- Data supplied:
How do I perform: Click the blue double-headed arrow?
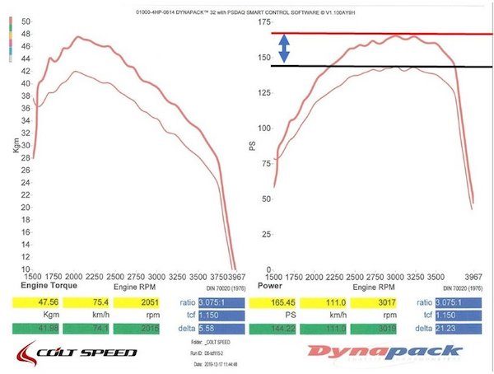[284, 50]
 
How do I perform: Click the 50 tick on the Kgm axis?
[26, 21]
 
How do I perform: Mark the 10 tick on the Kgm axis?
[26, 269]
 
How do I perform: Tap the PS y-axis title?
[253, 146]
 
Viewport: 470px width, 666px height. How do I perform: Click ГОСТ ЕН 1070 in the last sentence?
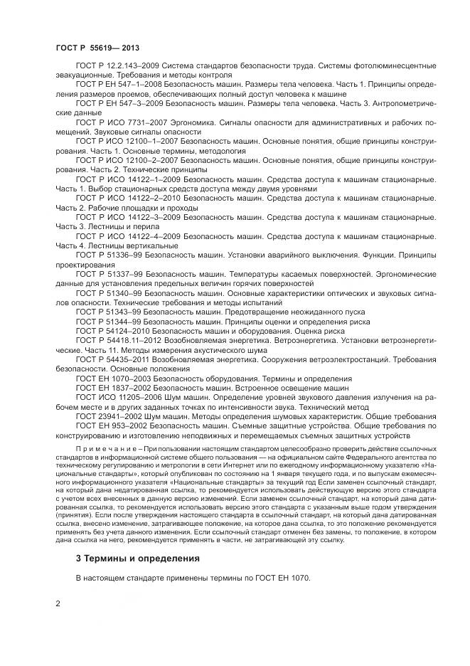(x=282, y=578)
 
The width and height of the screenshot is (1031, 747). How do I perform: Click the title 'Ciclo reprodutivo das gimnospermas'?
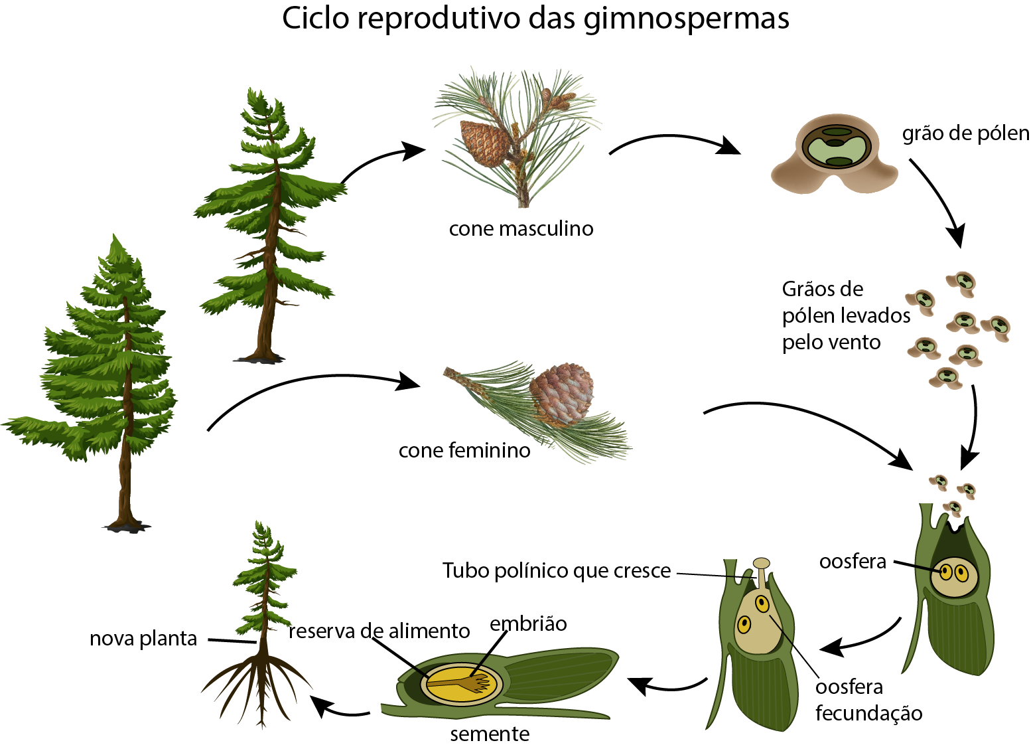(x=535, y=19)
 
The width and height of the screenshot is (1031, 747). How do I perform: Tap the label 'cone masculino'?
(x=521, y=229)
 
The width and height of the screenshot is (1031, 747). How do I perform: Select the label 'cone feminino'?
(x=464, y=450)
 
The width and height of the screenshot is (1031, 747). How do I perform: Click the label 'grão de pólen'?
(x=965, y=134)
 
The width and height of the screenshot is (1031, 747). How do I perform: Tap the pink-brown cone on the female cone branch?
(x=561, y=394)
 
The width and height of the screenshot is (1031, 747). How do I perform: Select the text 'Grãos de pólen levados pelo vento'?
(x=846, y=316)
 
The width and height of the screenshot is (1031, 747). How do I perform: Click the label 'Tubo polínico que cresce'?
(x=557, y=570)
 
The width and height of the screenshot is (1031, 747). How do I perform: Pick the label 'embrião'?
(x=528, y=624)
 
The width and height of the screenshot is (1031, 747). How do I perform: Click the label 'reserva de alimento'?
(x=379, y=631)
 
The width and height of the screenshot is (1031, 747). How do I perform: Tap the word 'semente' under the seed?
(x=490, y=734)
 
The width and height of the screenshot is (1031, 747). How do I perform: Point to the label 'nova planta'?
(x=143, y=639)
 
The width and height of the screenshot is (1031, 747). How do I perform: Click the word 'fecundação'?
(x=869, y=713)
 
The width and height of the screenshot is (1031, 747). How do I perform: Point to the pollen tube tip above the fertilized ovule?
(x=761, y=563)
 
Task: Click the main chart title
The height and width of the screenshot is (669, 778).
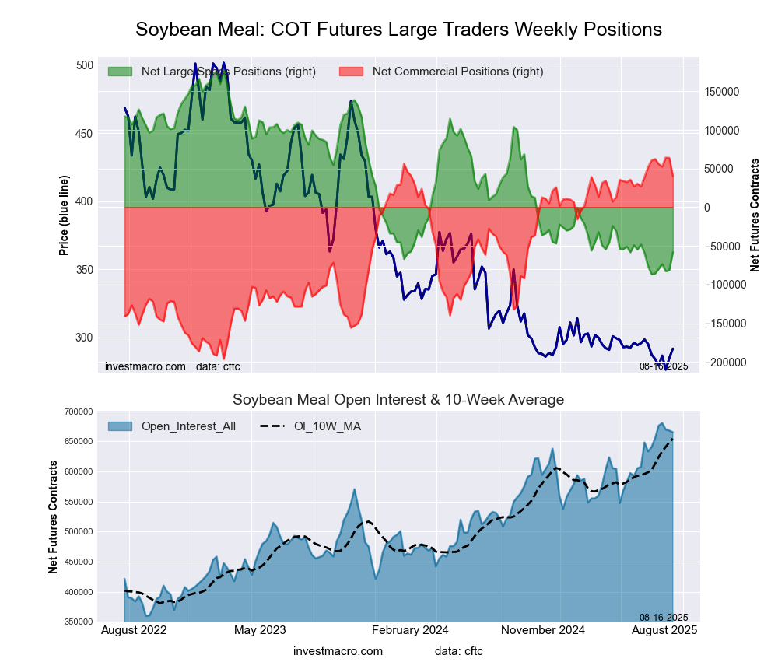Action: point(398,30)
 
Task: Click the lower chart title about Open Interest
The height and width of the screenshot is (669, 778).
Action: point(398,400)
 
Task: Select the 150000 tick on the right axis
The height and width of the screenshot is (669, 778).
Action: point(721,92)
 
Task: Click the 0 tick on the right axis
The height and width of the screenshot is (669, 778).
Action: point(708,208)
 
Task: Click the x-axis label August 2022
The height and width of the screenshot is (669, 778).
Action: point(135,630)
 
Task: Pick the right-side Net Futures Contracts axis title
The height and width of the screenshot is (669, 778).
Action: point(755,215)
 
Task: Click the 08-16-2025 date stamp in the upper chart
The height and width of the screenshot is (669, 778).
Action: point(664,366)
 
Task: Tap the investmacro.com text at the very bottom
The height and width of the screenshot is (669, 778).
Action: point(338,651)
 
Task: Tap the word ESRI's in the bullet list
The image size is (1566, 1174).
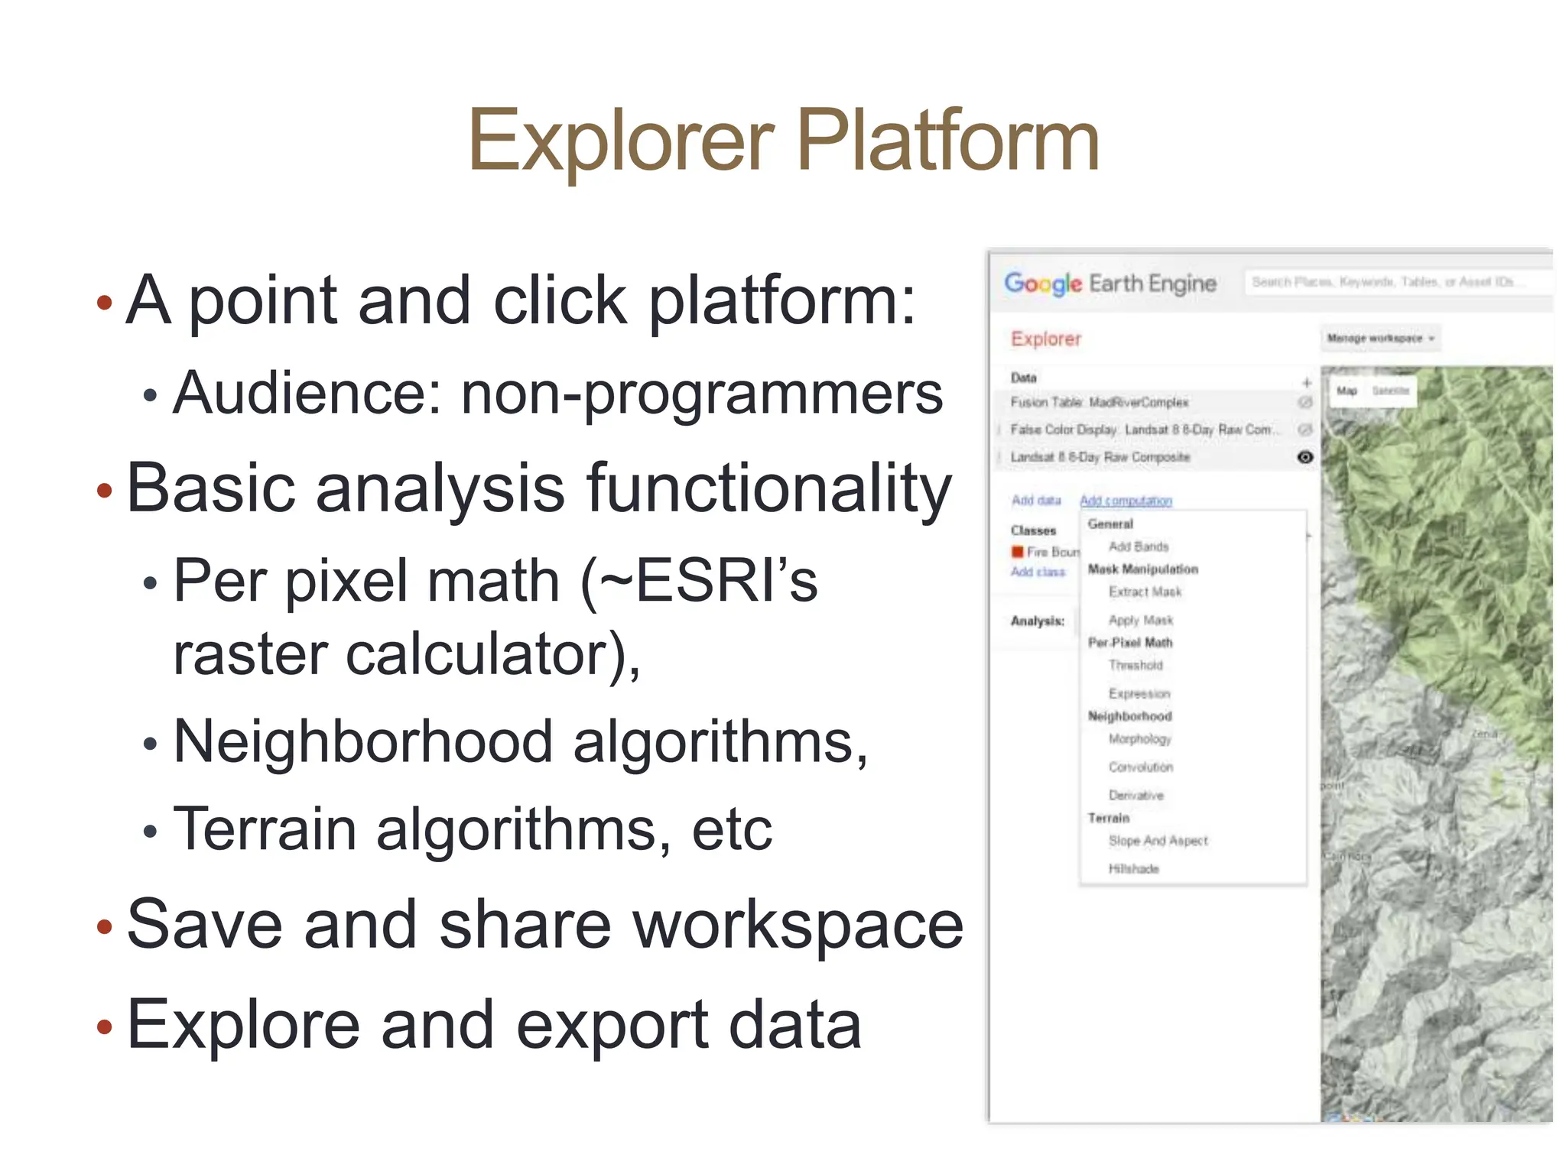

- Written instruction: Reproduce all of the lines above, swapping every "How do I perform" for "Show me how to do" and leaving everything else unchanged. Omit the pictures.

- Final result:
Show me how to do: Click the blue double-headed arrow?
[284, 50]
 
Show me how to do: Click the 50 tick on the Kgm axis?
[26, 21]
 
Show me how to do: Mark the 10 tick on the Kgm axis?
[26, 269]
 
Show me how to do: Tap the PS y-axis title?
[253, 146]
 
Viewport: 470px width, 666px height. Show me how to do: Click ГОСТ ЕН 1070 in the last sentence?
(x=282, y=578)
 
The width and height of the screenshot is (1031, 747). Show me how to do: Click the title 'Ciclo reprodutivo das gimnospermas'?
(x=535, y=19)
 
The width and height of the screenshot is (1031, 747). Show me how to do: Tap the label 'cone masculino'?
(x=521, y=229)
 
The width and height of the screenshot is (1031, 747). Show me how to do: Select the label 'cone feminino'?
(x=464, y=450)
 
The width and height of the screenshot is (1031, 747). Show me how to do: Click the label 'grão de pólen'?
(x=965, y=134)
 
The width and height of the screenshot is (1031, 747). Show me how to do: Tap the pink-brown cone on the female cone branch?
(x=561, y=394)
 
The width and height of the screenshot is (1031, 747). Show me how to do: Select the text 'Grãos de pólen levados pelo vento'?
(x=846, y=316)
 
The width and height of the screenshot is (1031, 747). Show me how to do: Click the label 'Tubo polínico que cresce'?
(x=557, y=570)
 
The width and height of the screenshot is (1031, 747). Show me how to do: Pick the label 'embrião'?
(x=528, y=624)
 
The width and height of the screenshot is (1031, 747). Show me how to do: Click the label 'reserva de alimento'?
(x=379, y=631)
 
The width and height of the screenshot is (1031, 747). Show me how to do: Tap the word 'semente' under the seed?
(x=490, y=734)
 
The width and height of the screenshot is (1031, 747). Show me how to do: Point to the label 'nova planta'?
(x=143, y=639)
 
The width and height of the screenshot is (1031, 747). Show me how to do: Click the word 'fecundação'?
(x=869, y=713)
 
The width and height of the screenshot is (1031, 747). Show me how to do: Point to the pollen tube tip above the fertilized ovule?
(x=761, y=563)
 
Task: Click the main chart title
The height and width of the screenshot is (669, 778).
Action: point(398,30)
 
Task: Click the lower chart title about Open Interest
The height and width of the screenshot is (669, 778).
Action: point(398,400)
 
Task: Select the 150000 tick on the right axis
The height and width of the screenshot is (669, 778).
Action: point(721,92)
 
Task: Click the 0 tick on the right axis
The height and width of the screenshot is (669, 778).
Action: point(708,208)
 
Task: Click the x-axis label August 2022
The height and width of the screenshot is (669, 778).
Action: point(135,630)
 
Task: Pick the right-side Net Futures Contracts axis title
The height and width of the screenshot is (669, 778).
Action: point(755,215)
 
Task: Click the 08-16-2025 date stamp in the upper chart
The height and width of the screenshot is (669, 778).
Action: point(664,366)
 
Task: Tap the investmacro.com text at the very bottom
The height and width of the screenshot is (669, 778).
Action: point(338,651)
 
Task: Tap the word ESRI's in the bullet list
The image size is (1566, 1174).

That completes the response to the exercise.